**WHAT TO DO**
The result must match the data exactly, line for line.

**RAW DATA**
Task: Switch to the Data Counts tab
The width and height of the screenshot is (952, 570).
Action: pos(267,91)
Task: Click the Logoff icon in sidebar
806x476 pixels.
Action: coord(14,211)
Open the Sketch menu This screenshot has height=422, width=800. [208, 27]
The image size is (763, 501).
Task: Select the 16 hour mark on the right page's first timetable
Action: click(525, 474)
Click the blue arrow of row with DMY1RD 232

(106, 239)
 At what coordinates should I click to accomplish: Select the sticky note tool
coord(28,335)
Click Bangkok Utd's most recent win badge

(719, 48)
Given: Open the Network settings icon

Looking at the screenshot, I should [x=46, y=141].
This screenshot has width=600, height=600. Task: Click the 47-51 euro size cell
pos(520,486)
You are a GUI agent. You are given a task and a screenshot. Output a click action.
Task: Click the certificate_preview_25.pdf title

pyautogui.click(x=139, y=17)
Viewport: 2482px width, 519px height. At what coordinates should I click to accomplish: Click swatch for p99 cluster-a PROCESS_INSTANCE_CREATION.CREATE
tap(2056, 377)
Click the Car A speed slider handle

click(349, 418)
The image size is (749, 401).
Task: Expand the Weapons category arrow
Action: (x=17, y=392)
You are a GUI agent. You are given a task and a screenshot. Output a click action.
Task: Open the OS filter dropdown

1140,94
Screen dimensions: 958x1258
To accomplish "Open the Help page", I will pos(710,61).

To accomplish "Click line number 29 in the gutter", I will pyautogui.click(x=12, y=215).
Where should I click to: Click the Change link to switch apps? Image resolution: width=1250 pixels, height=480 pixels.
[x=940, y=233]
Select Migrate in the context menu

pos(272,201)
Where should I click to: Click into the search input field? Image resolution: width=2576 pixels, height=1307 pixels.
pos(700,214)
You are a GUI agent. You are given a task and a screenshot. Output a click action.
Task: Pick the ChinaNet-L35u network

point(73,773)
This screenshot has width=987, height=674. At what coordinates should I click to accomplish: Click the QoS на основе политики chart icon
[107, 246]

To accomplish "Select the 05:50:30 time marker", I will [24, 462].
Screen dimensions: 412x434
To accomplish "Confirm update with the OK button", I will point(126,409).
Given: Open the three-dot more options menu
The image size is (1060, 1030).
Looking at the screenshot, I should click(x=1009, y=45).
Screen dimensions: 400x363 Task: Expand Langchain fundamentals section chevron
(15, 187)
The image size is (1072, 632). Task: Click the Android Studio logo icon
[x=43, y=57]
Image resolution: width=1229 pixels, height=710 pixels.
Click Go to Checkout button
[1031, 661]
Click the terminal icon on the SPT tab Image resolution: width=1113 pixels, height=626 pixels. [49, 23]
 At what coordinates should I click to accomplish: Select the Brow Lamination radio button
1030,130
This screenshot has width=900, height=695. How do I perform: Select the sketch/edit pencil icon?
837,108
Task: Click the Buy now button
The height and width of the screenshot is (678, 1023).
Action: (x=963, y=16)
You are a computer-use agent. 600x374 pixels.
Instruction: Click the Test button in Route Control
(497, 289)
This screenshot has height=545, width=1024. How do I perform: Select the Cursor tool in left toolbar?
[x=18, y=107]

**ANSWER BOX**
Task: Switch to the Data Counts tab
The width and height of the screenshot is (952, 570).
Action: pos(267,91)
Task: Click the Logoff icon in sidebar
806x476 pixels.
Action: coord(14,211)
Open the Sketch menu This screenshot has height=422, width=800. [208, 27]
The image size is (763, 501).
Task: Select the 16 hour mark on the right page's first timetable
Action: click(525, 474)
Click the blue arrow of row with DMY1RD 232

(106, 239)
 At what coordinates should I click to accomplish: Select the sticky note tool
coord(28,335)
Click Bangkok Utd's most recent win badge

(719, 48)
Given: Open the Network settings icon

Looking at the screenshot, I should [x=46, y=141].
This screenshot has width=600, height=600. Task: Click the 47-51 euro size cell
pos(520,486)
You are a GUI agent. You are given a task and a screenshot. Output a click action.
Task: Click the certificate_preview_25.pdf title

pyautogui.click(x=139, y=17)
Viewport: 2482px width, 519px height. At what coordinates should I click to accomplish: Click swatch for p99 cluster-a PROCESS_INSTANCE_CREATION.CREATE
tap(2056, 377)
Click the Car A speed slider handle

click(349, 418)
The image size is (749, 401).
Task: Expand the Weapons category arrow
Action: (x=17, y=392)
You are a GUI agent. You are given a task and a screenshot. Output a click action.
Task: Open the OS filter dropdown

1140,94
Screen dimensions: 958x1258
To accomplish "Open the Help page", I will pos(710,61).

To accomplish "Click line number 29 in the gutter", I will pyautogui.click(x=12, y=215).
Where should I click to: Click the Change link to switch apps? Image resolution: width=1250 pixels, height=480 pixels.
[x=940, y=233]
Select Migrate in the context menu

pos(272,201)
Where should I click to: Click into the search input field? Image resolution: width=2576 pixels, height=1307 pixels.
pos(700,214)
You are a GUI agent. You are given a task and a screenshot. Output a click action.
Task: Pick the ChinaNet-L35u network

point(73,773)
This screenshot has width=987, height=674. At what coordinates should I click to accomplish: Click the QoS на основе политики chart icon
[107, 246]

To accomplish "Select the 05:50:30 time marker", I will [24, 462].
Screen dimensions: 412x434
To accomplish "Confirm update with the OK button", I will point(126,409).
Given: Open the three-dot more options menu
The image size is (1060, 1030).
Looking at the screenshot, I should click(x=1009, y=45).
Screen dimensions: 400x363 Task: Expand Langchain fundamentals section chevron
(15, 187)
The image size is (1072, 632). Task: Click the Android Studio logo icon
[x=43, y=57]
Image resolution: width=1229 pixels, height=710 pixels.
Click Go to Checkout button
[1031, 661]
Click the terminal icon on the SPT tab Image resolution: width=1113 pixels, height=626 pixels. [49, 23]
 At what coordinates should I click to accomplish: Select the Brow Lamination radio button
1030,130
This screenshot has width=900, height=695. How do I perform: Select the sketch/edit pencil icon?
837,108
Task: Click the Buy now button
The height and width of the screenshot is (678, 1023).
Action: (x=963, y=16)
You are a computer-use agent. 600x374 pixels.
Instruction: Click the Test button in Route Control
(497, 289)
This screenshot has height=545, width=1024. How do I perform: Select the Cursor tool in left toolbar?
[x=18, y=107]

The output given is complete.